---- The records

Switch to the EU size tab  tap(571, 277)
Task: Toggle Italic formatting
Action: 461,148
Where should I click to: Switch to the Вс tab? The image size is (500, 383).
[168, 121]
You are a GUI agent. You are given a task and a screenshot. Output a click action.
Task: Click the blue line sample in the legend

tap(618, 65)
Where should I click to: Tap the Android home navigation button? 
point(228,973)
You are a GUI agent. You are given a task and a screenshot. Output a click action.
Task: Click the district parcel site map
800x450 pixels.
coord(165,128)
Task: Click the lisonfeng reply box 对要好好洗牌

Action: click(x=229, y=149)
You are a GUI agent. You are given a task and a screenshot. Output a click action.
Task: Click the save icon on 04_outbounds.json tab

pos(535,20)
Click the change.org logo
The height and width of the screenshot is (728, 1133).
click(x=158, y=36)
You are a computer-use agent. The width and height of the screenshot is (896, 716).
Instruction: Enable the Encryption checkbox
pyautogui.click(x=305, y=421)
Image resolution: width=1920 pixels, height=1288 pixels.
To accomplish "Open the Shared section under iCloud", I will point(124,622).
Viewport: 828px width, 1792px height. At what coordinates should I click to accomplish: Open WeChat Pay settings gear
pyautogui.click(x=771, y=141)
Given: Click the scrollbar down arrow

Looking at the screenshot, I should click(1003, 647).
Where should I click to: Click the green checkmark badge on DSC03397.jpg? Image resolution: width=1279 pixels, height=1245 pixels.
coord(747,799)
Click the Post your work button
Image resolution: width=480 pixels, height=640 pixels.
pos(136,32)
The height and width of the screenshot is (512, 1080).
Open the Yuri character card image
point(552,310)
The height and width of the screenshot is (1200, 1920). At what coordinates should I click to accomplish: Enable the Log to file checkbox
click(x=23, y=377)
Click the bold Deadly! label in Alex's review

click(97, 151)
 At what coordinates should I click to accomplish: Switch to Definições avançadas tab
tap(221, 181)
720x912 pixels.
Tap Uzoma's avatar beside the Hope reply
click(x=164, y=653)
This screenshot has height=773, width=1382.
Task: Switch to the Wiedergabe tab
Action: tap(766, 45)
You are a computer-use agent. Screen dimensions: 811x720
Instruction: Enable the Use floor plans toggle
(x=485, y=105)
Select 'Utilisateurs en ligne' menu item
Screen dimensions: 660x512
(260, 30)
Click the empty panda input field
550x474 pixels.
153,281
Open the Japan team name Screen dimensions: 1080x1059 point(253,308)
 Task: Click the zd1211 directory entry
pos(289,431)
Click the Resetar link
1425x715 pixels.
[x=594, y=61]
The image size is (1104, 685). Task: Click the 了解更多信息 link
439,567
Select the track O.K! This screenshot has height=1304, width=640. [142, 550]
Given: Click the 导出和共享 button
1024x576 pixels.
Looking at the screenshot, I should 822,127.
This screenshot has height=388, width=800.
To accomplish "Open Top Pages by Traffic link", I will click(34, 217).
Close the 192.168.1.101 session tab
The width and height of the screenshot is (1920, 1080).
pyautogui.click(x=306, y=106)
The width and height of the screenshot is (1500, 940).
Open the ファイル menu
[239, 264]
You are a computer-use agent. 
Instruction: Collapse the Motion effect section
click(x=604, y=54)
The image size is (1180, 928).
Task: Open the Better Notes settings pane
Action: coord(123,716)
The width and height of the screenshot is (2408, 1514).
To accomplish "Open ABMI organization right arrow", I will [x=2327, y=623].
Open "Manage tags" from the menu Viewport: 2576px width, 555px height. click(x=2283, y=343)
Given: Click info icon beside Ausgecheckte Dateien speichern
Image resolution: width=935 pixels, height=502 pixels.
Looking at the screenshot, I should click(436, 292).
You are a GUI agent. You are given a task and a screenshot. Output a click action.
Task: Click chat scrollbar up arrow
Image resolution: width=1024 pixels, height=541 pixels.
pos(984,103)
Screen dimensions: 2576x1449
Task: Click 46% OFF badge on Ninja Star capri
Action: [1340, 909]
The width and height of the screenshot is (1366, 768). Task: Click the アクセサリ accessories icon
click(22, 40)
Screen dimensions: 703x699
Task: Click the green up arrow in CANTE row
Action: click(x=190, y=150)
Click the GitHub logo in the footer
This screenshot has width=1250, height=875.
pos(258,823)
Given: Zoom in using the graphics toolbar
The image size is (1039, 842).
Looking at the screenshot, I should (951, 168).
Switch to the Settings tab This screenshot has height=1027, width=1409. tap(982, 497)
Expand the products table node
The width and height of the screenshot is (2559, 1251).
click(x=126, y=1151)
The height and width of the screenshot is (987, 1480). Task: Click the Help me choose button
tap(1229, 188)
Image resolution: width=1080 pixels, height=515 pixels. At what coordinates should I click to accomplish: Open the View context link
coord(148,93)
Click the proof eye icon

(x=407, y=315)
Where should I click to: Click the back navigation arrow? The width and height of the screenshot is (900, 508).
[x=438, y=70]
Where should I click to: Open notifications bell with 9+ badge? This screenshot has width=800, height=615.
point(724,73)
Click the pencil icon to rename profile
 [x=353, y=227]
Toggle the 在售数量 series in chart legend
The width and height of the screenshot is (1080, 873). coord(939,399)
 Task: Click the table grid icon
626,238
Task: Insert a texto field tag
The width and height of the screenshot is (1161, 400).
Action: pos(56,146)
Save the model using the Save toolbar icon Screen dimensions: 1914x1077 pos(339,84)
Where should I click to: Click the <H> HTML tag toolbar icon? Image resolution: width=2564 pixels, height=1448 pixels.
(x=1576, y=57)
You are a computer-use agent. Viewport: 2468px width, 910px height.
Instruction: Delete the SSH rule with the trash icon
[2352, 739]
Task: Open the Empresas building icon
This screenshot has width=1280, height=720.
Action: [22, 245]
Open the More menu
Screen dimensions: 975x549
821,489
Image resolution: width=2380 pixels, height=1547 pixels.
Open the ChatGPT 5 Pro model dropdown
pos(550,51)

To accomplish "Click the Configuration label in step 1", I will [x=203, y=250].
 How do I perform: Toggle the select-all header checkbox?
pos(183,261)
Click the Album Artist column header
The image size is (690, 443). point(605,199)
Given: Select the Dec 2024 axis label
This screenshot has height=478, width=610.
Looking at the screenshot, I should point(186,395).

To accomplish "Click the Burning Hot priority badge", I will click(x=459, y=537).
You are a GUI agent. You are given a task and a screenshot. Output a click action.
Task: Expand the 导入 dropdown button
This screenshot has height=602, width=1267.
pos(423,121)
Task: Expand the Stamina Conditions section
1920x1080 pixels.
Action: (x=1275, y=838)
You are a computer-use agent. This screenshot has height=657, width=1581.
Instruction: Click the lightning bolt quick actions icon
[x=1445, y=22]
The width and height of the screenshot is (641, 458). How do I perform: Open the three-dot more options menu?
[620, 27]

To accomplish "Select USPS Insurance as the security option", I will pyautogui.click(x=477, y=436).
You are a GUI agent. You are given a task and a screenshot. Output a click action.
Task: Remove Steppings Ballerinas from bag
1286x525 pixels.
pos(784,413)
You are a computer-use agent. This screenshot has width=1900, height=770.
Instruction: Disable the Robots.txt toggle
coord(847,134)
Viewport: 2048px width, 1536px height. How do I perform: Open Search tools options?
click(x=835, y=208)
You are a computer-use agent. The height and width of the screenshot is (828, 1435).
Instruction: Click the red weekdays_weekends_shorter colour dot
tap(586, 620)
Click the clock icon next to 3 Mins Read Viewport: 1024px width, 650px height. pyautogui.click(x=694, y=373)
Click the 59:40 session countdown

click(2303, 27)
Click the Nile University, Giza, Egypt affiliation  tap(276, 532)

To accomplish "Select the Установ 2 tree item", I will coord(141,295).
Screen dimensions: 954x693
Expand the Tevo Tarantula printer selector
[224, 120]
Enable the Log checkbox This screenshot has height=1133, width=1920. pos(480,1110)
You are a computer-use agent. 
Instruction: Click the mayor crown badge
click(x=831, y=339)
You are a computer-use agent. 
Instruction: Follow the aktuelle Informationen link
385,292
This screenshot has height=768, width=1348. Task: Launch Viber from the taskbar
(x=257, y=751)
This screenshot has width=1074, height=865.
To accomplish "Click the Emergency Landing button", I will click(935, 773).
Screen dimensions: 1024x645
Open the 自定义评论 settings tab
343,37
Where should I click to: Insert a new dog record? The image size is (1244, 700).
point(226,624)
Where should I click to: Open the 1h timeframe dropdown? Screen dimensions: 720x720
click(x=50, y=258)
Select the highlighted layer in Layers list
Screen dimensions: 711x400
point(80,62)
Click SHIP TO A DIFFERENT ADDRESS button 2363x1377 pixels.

--------

* _Stated problem_
Duplicate the stretch of records from the line that contains "Given: Select the Dec 2024 axis label" through the line that contains "Action: (x=1275, y=838)", inclusive, reproducing each line without alteration.

* _Final answer_
Given: Select the Dec 2024 axis label
This screenshot has height=478, width=610.
Looking at the screenshot, I should point(186,395).

To accomplish "Click the Burning Hot priority badge", I will click(x=459, y=537).
You are a GUI agent. You are given a task and a screenshot. Output a click action.
Task: Expand the 导入 dropdown button
This screenshot has height=602, width=1267.
pos(423,121)
Task: Expand the Stamina Conditions section
1920x1080 pixels.
Action: (x=1275, y=838)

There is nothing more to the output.